__Directions for this task__
The reader should set down exactly the lines from the one containing "You are a GUI" through the last line of the material, omitting every picture.

__Task data__
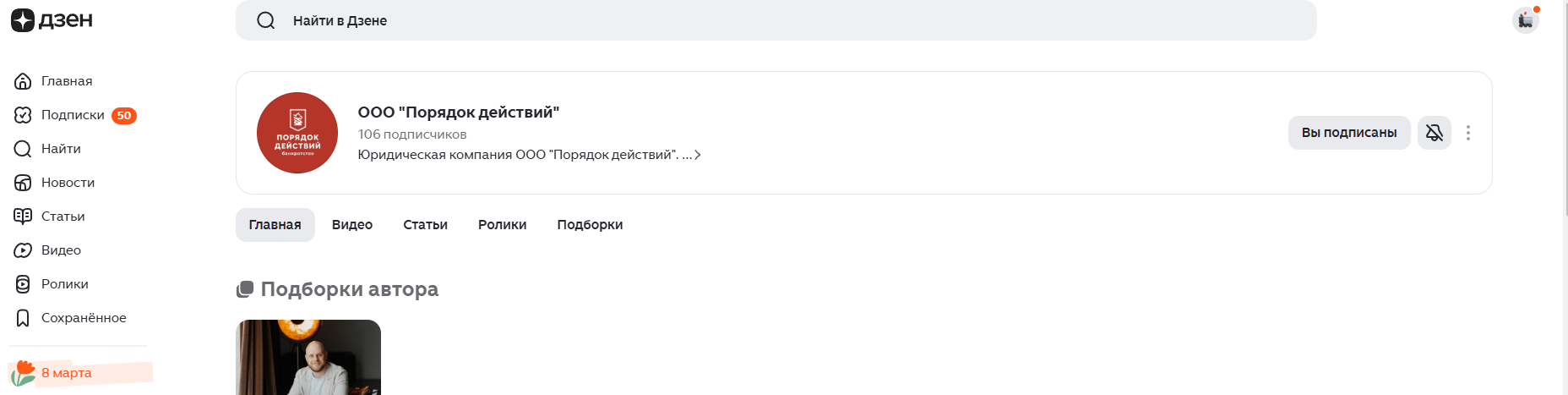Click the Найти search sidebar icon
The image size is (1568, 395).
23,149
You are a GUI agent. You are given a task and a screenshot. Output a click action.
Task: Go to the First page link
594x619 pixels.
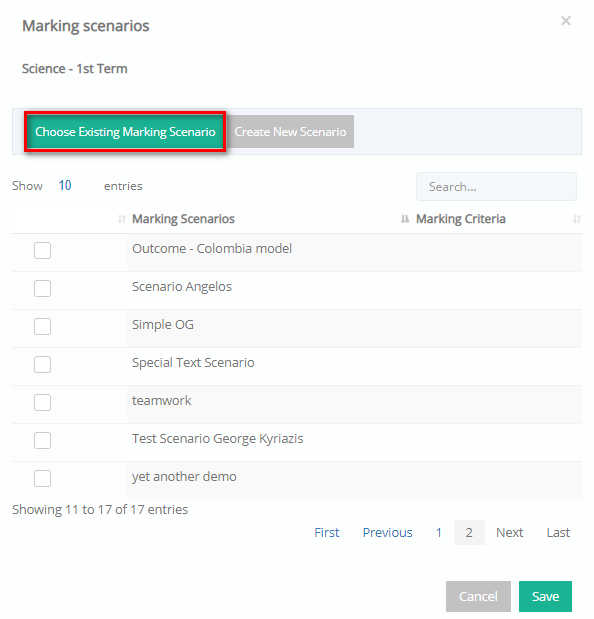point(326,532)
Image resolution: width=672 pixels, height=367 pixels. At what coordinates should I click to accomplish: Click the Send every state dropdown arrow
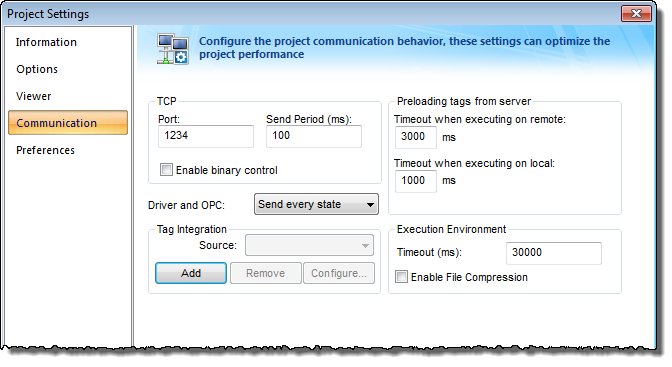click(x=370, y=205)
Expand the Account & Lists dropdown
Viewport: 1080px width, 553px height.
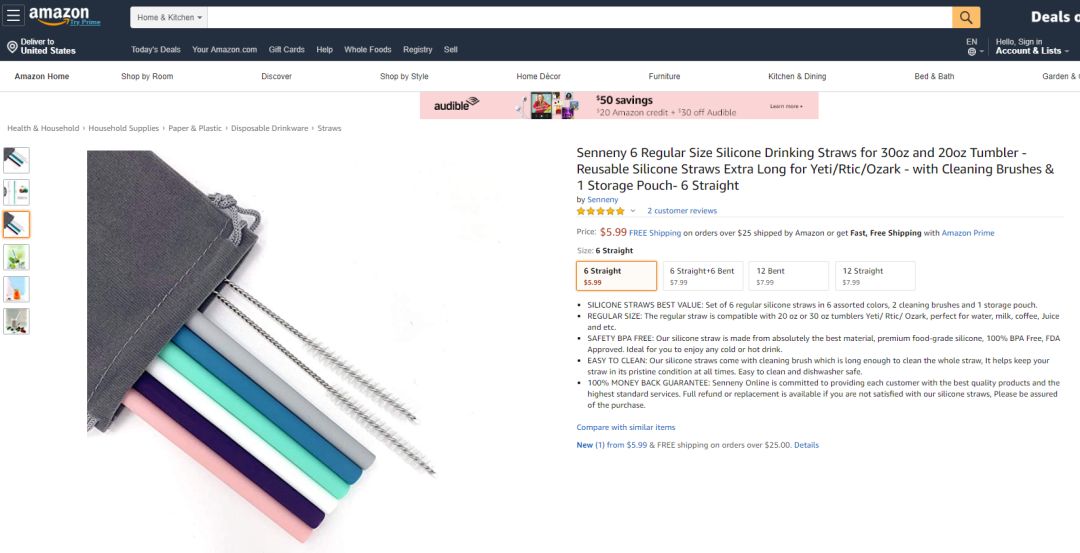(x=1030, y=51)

__The answer__
You are a GUI agent. You are given a task and a screenshot. Output a click action.
Task: Go to the First page link
594x619 pixels.
point(326,532)
Image resolution: width=672 pixels, height=367 pixels. At what coordinates should I click to accomplish: Click the Send every state dropdown arrow
click(x=370, y=205)
Expand the Account & Lists dropdown
Viewport: 1080px width, 553px height.
(x=1030, y=51)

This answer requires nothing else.